■ Given instruction: Rewrite the data below with each occurrence of "pixels" changed to "px", leaving everything else as it is.

▬▬▬▬▬▬▬▬▬▬

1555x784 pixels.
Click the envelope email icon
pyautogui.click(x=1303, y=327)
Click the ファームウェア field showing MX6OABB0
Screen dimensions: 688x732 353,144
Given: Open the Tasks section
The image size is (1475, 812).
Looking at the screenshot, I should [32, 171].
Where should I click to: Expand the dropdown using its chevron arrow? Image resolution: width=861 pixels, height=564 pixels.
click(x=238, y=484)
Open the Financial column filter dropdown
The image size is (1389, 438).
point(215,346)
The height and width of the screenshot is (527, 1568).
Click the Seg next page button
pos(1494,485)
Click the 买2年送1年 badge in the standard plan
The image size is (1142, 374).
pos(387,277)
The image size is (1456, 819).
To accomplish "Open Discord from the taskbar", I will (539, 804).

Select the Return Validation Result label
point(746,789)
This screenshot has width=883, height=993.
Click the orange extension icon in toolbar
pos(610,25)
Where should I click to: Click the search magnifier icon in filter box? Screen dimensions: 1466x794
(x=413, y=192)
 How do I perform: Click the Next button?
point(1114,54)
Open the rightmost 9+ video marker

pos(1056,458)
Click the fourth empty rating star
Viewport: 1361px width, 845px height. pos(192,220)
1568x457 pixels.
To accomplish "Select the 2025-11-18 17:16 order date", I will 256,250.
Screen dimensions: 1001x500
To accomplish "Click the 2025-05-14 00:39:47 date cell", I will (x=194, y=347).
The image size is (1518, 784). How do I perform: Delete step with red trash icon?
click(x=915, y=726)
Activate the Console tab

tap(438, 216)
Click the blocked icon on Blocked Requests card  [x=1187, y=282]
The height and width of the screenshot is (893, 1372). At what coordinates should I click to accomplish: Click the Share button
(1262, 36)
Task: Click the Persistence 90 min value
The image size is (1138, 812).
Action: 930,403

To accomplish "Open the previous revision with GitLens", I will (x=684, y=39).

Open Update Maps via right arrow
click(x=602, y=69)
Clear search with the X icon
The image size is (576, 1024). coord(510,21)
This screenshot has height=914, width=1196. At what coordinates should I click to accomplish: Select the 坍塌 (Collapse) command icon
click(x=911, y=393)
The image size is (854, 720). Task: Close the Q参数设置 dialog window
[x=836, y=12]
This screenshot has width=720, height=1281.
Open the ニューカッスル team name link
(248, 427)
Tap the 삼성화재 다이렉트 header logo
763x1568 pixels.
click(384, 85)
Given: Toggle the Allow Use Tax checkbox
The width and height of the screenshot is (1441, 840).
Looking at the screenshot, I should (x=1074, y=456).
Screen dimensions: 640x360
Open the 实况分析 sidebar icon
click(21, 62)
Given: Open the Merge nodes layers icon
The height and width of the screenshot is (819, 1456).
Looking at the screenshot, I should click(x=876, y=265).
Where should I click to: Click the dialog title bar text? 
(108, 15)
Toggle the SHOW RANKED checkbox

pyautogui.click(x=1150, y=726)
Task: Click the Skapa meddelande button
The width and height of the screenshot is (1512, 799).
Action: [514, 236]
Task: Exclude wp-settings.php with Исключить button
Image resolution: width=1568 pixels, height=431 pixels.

▬▬▬▬▬▬▬▬▬▬

■ Answer to the task:
1555x784 px.
Click the envelope email icon
pyautogui.click(x=1303, y=327)
Click the ファームウェア field showing MX6OABB0
Screen dimensions: 688x732 353,144
Given: Open the Tasks section
The image size is (1475, 812).
Looking at the screenshot, I should [32, 171].
Where should I click to: Expand the dropdown using its chevron arrow? Image resolution: width=861 px, height=564 px.
click(x=238, y=484)
Open the Financial column filter dropdown
The image size is (1389, 438).
point(215,346)
The height and width of the screenshot is (527, 1568).
Click the Seg next page button
pos(1494,485)
Click the 买2年送1年 badge in the standard plan
The image size is (1142, 374).
pos(387,277)
The image size is (1456, 819).
To accomplish "Open Discord from the taskbar", I will (539, 804).

Select the Return Validation Result label
point(746,789)
This screenshot has width=883, height=993.
Click the orange extension icon in toolbar
pos(610,25)
Where should I click to: Click the search magnifier icon in filter box? Screen dimensions: 1466x794
(x=413, y=192)
 How do I perform: Click the Next button?
point(1114,54)
Open the rightmost 9+ video marker

pos(1056,458)
Click the fourth empty rating star
Viewport: 1361px width, 845px height. pos(192,220)
1568x457 px.
To accomplish "Select the 2025-11-18 17:16 order date", I will 256,250.
Screen dimensions: 1001x500
To accomplish "Click the 2025-05-14 00:39:47 date cell", I will (x=194, y=347).
The image size is (1518, 784). How do I perform: Delete step with red trash icon?
click(x=915, y=726)
Activate the Console tab

tap(438, 216)
Click the blocked icon on Blocked Requests card  [x=1187, y=282]
The height and width of the screenshot is (893, 1372). At what coordinates should I click to accomplish: Click the Share button
(1262, 36)
Task: Click the Persistence 90 min value
The image size is (1138, 812).
Action: 930,403

To accomplish "Open the previous revision with GitLens", I will (x=684, y=39).

Open Update Maps via right arrow
click(x=602, y=69)
Clear search with the X icon
The image size is (576, 1024). coord(510,21)
This screenshot has height=914, width=1196. At what coordinates should I click to accomplish: Select the 坍塌 (Collapse) command icon
click(x=911, y=393)
The image size is (854, 720). Task: Close the Q参数设置 dialog window
[x=836, y=12]
This screenshot has width=720, height=1281.
Open the ニューカッスル team name link
(248, 427)
Tap the 삼성화재 다이렉트 header logo
763x1568 px.
click(384, 85)
Given: Toggle the Allow Use Tax checkbox
The width and height of the screenshot is (1441, 840).
Looking at the screenshot, I should (x=1074, y=456).
Screen dimensions: 640x360
Open the 实况分析 sidebar icon
click(21, 62)
Given: Open the Merge nodes layers icon
The height and width of the screenshot is (819, 1456).
Looking at the screenshot, I should click(x=876, y=265).
Where should I click to: Click the dialog title bar text? 
(108, 15)
Toggle the SHOW RANKED checkbox

pyautogui.click(x=1150, y=726)
Task: Click the Skapa meddelande button
The width and height of the screenshot is (1512, 799).
Action: [514, 236]
Task: Exclude wp-settings.php with Исключить button
Image resolution: width=1568 px, height=431 px.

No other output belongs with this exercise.